• **Problems and tasks**
1: Summarize the Ergopower rebuild thread below in two sentences.
2: Answer these questions about the Ergopower rebuild thread below:
(a) What did the original poster use to try to knock out the brake lever pivot?
(b) What did the Inbred drill into the bench, and what does it allow?
(c) Besides the internal springs and cams, what did Keeping up with Junior replace?

##### Document passage

# Ergopower rebuild - brake lever pivot removal



## Fr Ted Crilly (Feb 7, 2002)

To those who have successfully rebuilt their ergopowers, how did you remove the brake lever pivot? On my '01 Veloce 9-speed right shifter I tried to remove this pivot by knocking it out with a short 3mm thick steel rod and several light to medium blows from a small hammer. I'm using far more force than the guy in the Campagnolo Youtube video disassembling his ergopower and I've tried from both sides, but still it won't budge. Just how much force should be needed to remove this pivot? I could try and use more force but I don't want to do permanent damage (to either the ergopower of my fingers).

Since the brake lever and upshift lever couldn't be removed I ended up just overhauling the downshift mechanism. Only one of the g-springs was replaced (they were sold to me singly and I didn't realise there were two in each shifting mechanism) and while the down-shifting it certainly smoother it doesn't engage with the same precision as my newer '06 Chorus ergopower. Is this lack or precision from the one old g-spring in there or maybe from the slightly worn ratchets on the cam body?


----------



## terzo rene (Mar 23, 2002)

As much force as it takes. The pins can get pretty stuck after they've been used for a while. As long as you support the body when you bash it there shouldn't be any trouble.

Probably the older g spring causing the vague shifting but i've never done just one at a time to know what it would feel like.


----------



## Keeping up with Junior (Feb 27, 2003)

*Rebuild*



Fr Ted Crilly said:


> ...how did you remove the brake lever pivot?


When I did a rebuild I think I just left the brake lever in and did not have any problem working around it. It's been a few years but that is what I remember.


----------



## Fr Ted Crilly (Feb 7, 2002)

Keeping up with Junior said:


> When I did a rebuild I think I just left the brake lever in and did not have any problem working around it. It's been a few years but that is what I remember.


Did you manage to remove the upshift lever without removing the brake lever? I can't see how that could be done. I'm hoping that cleaning out all the crap that's accumulated inside the upshift mechanism will improve the shifting. I wasn't planning on replacing any parts there.

Thank you both for your suggestions.


----------



## Keeping up with Junior (Feb 27, 2003)

*Springs and Cams*



Fr Ted Crilly said:


> Did you manage to remove the upshift lever without removing the brake lever?


Just cleaned/replaced the internal springs and cams recommended by Branford as well as new cables and housing. As far as the upshift lever mine was pretty clean so I did not remove it either. I would imagine you could get most gunk out with a little cleaner and compressed air.

As hard as the pin is to get out of the brake lever, I wonder what it will be like going back in. Unless you have a burning desire to completely disassemble the entire Ergo system I would just leave the brake lever installed.


----------



## Fr Ted Crilly (Feb 7, 2002)

Keeping up with Junior said:


> Just cleaned/replaced the internal springs and cams recommended by Branford as well as new cables and housing. As far as the upshift lever mine was pretty clean so I did not remove it either. I would imagine you could get most gunk out with a little cleaner and compressed air.
> 
> As hard as the pin is to get out of the brake lever, I wonder what it will be like going back in. Unless you have a burning desire to completely disassemble the entire Ergo system I would just leave the brake lever installed.


My only desire is to get the upshift to be as smooth as the downshift. I've no wish to take the thing apart just for the sake of it. Cleaning out the crap from the downshift mechanism made such a difference I can't help but think that a similar gain could be made to the upshift.
I don't have a spare ergopower to go to should the brake lever removal/reinstall not go to plan so maybe I'll just wait until I can pick up an cheap, used ergopower from Craigslist or Ebay.

Thanks for the help, Ted.


----------



## the Inbred (Feb 28, 2004)

i've had a few tough ones. i assume you're using a small punch or something similar...

i've had a to whack a few of them pretty hard to get the pin to move. just support the body. i've got a hole drilled into my bench so i can lay the body down on the bench, completely supported, and go at it. haven't broken one yet. can't say i've ever really been concerned about, though.


----------

##########
##### Records shown

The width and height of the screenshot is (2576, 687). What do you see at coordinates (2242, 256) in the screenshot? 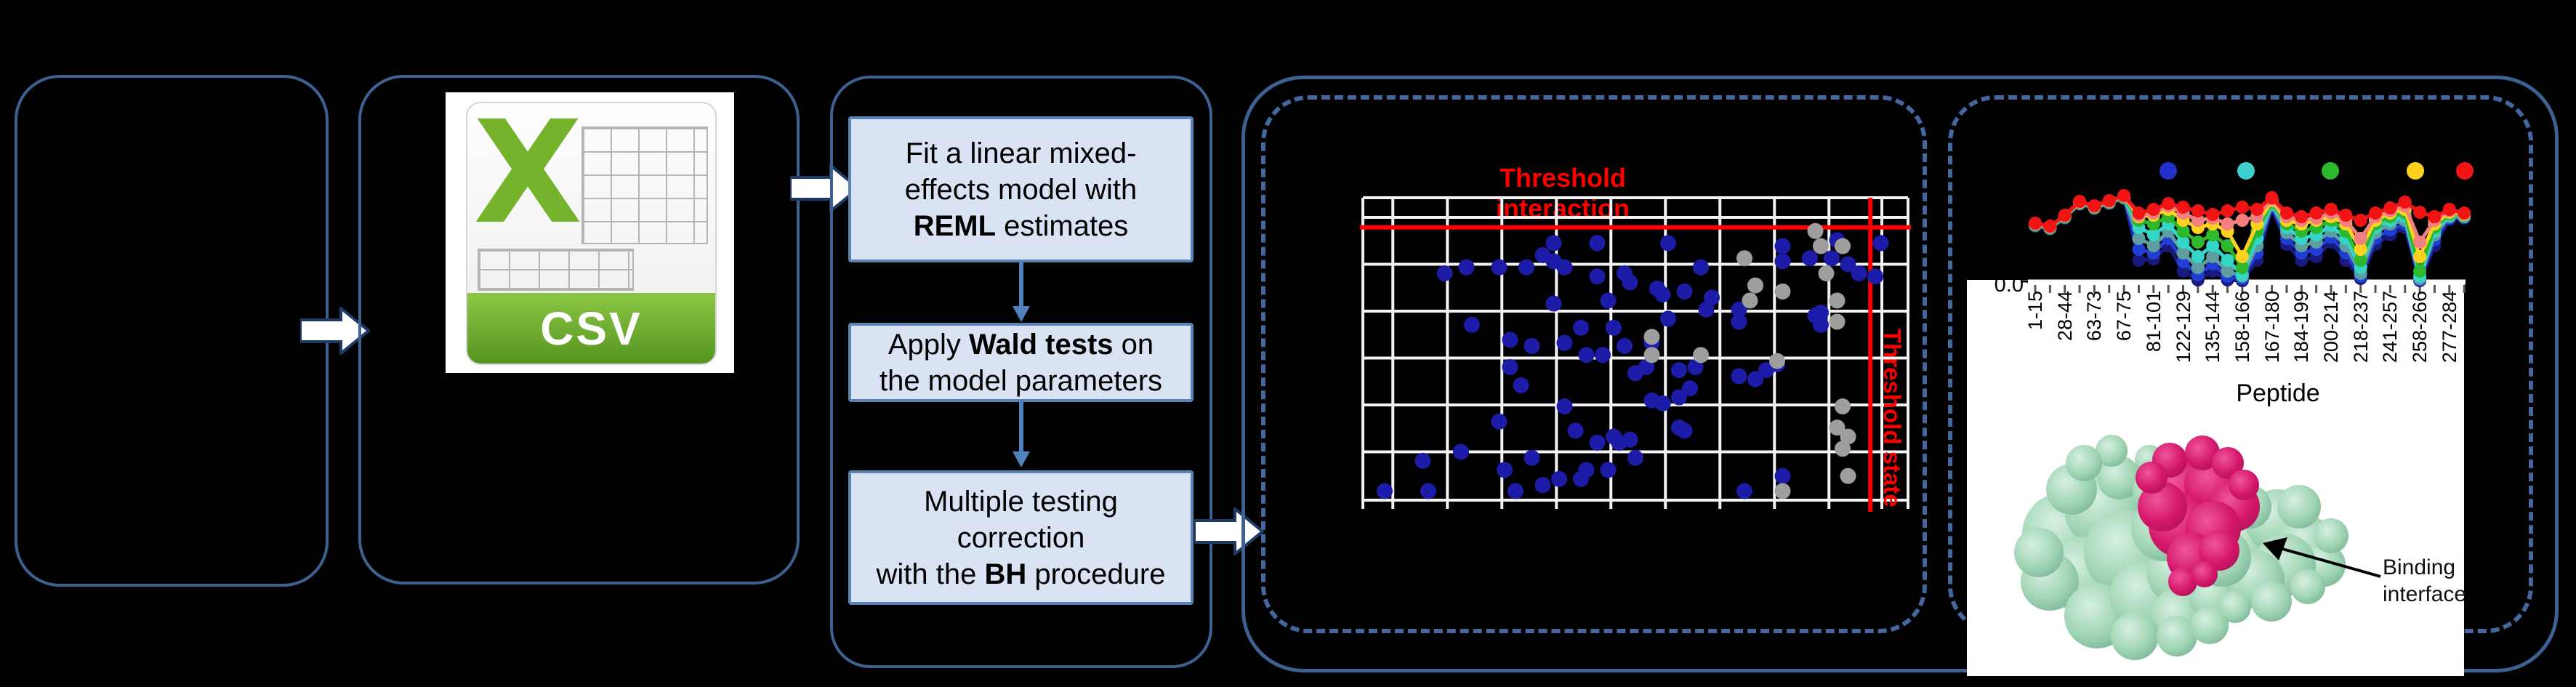
I see `line-point-yellow` at bounding box center [2242, 256].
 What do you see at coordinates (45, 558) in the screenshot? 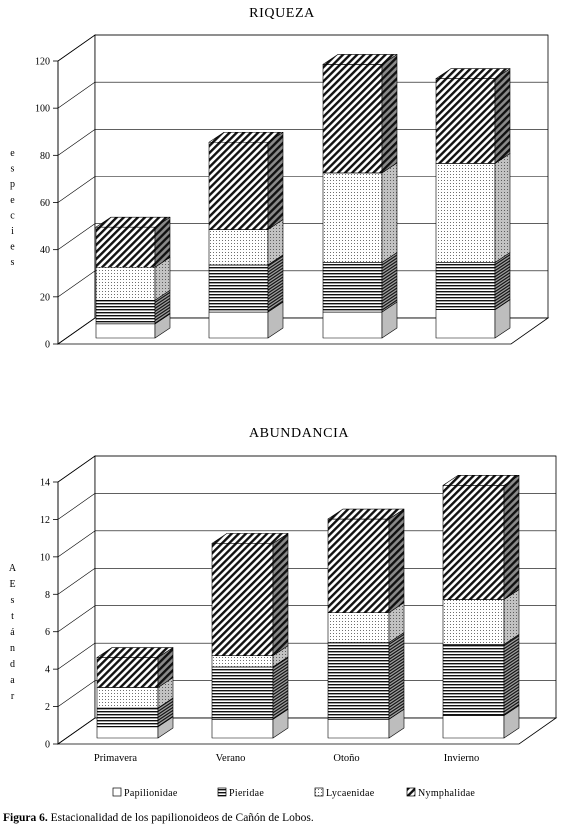
I see `y-tick-label: 10` at bounding box center [45, 558].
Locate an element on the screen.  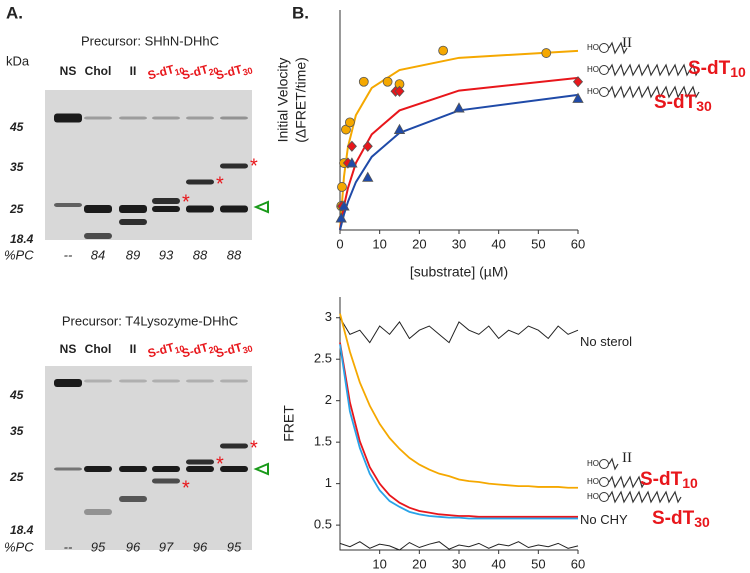
mw-marker: 35 is located at coordinates (17, 431).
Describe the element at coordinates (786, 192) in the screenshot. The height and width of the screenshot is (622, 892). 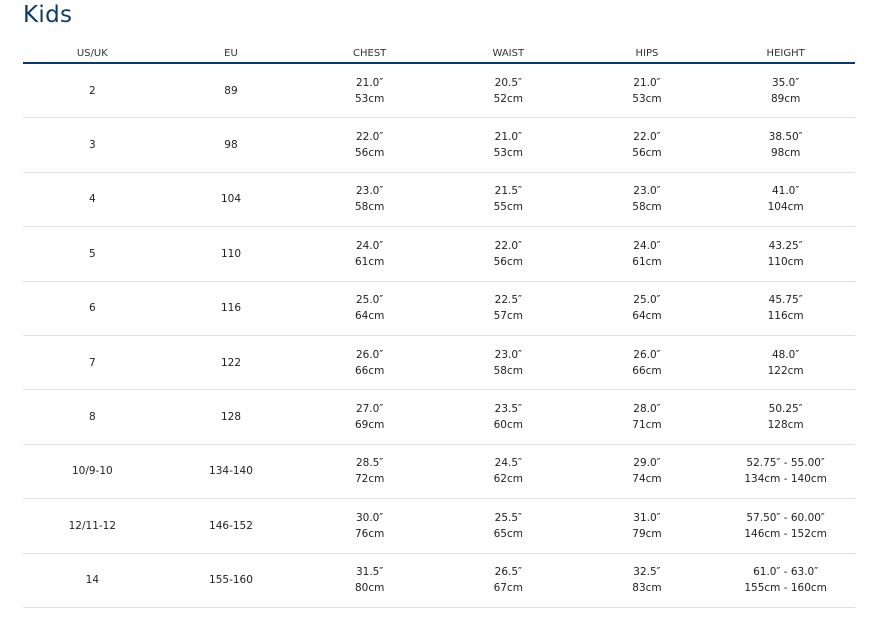
I see `value-inches: 41.0″` at that location.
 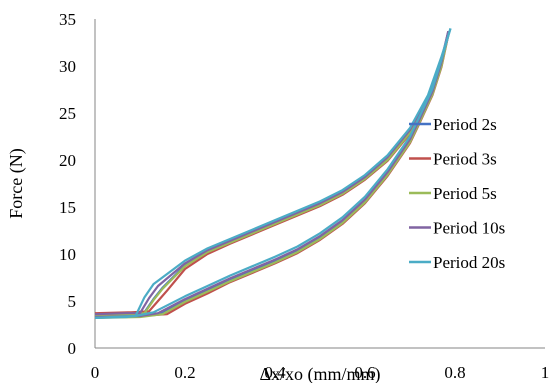 What do you see at coordinates (68, 114) in the screenshot?
I see `y-tick-label: 25` at bounding box center [68, 114].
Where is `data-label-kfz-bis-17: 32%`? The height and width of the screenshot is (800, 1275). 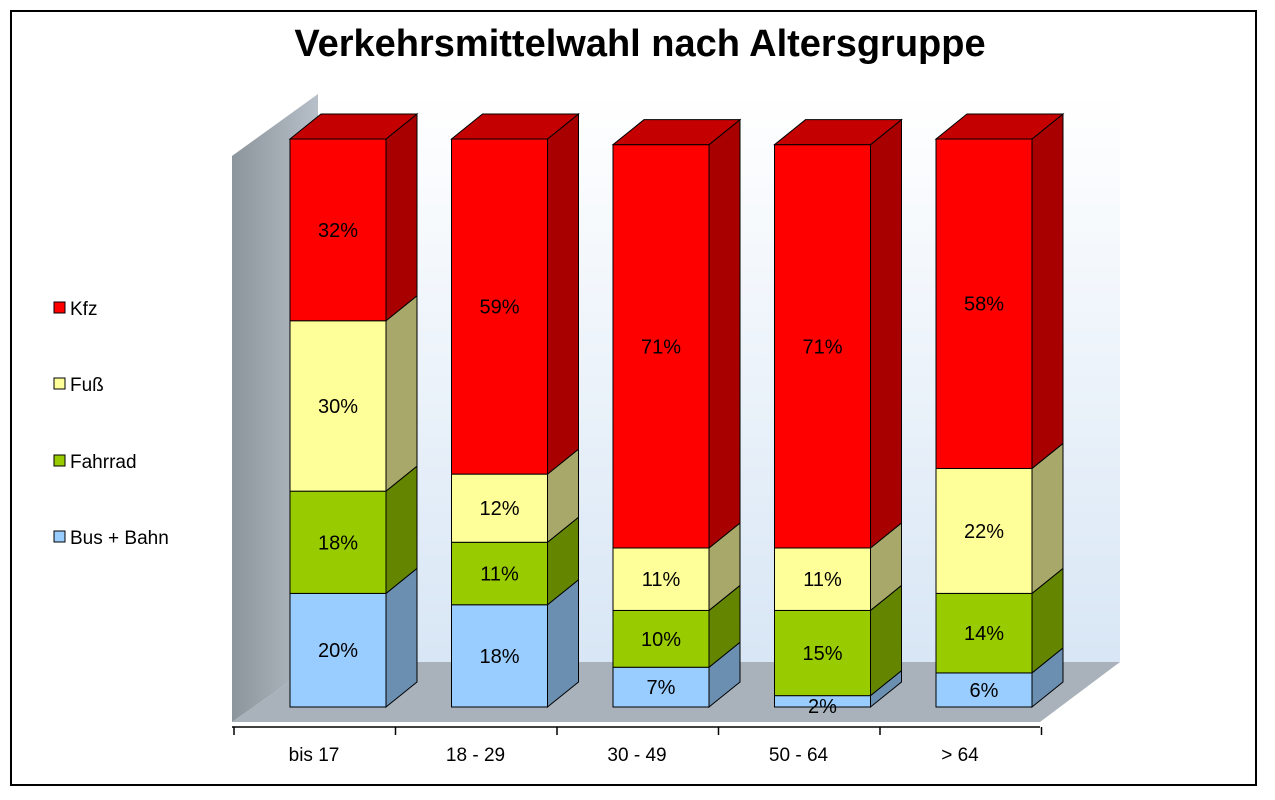 data-label-kfz-bis-17: 32% is located at coordinates (338, 231).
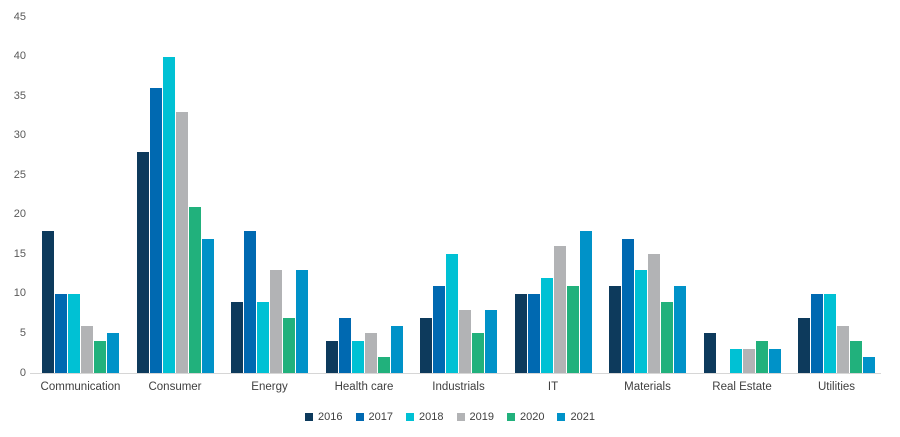 This screenshot has height=437, width=900. Describe the element at coordinates (836, 387) in the screenshot. I see `x-label-utilities: Utilities` at that location.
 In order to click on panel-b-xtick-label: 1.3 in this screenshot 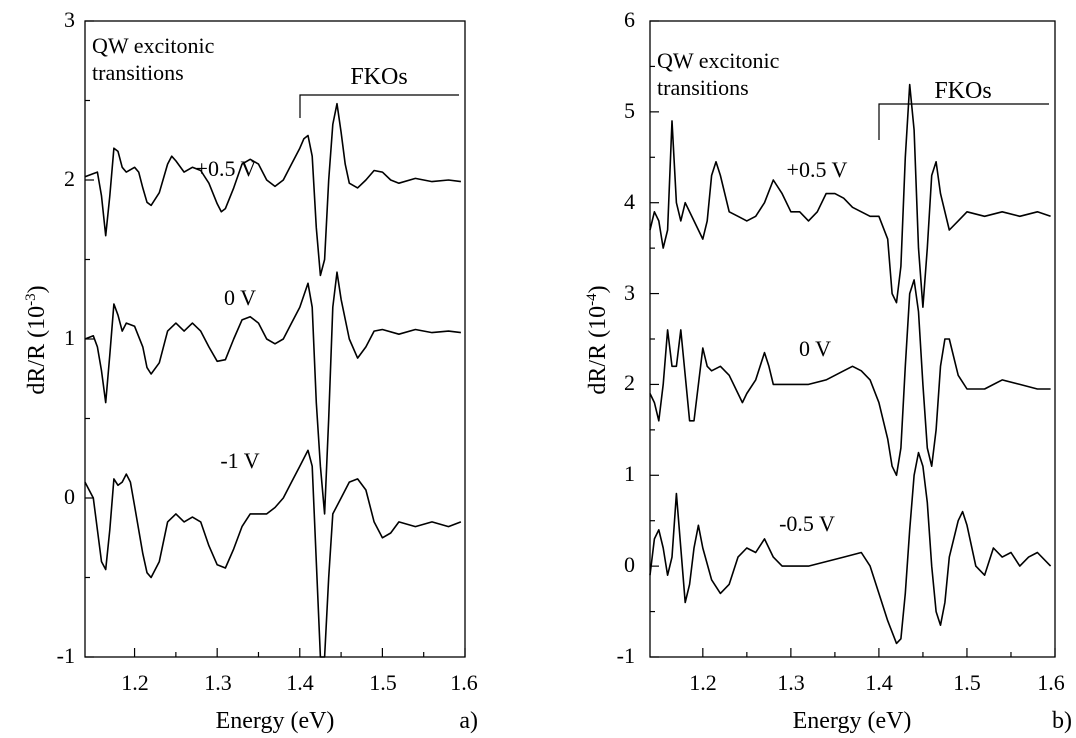, I will do `click(791, 682)`.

##########

• **Answers for each item**
1: The original poster could not drive out the brake lever pivot on an '01 Veloce 9-speed right shifter and so overhauled only the downshift mechanism, which now shifts more smoothly but less precisely than an '06 Chorus ergopower. Replies advised using as much force as needed while supporting the body, or leaving the brake lever installed and cleaning the upshift with cleaner and compressed air, and the original poster considered waiting to buy a cheap used ergopower before attempting the brake lever removal.

2:
(a) A short 3mm thick steel rod, struck with a small hammer.
(b) A hole, which lets the body be laid down on the bench completely supported.
(c) The cables and housing.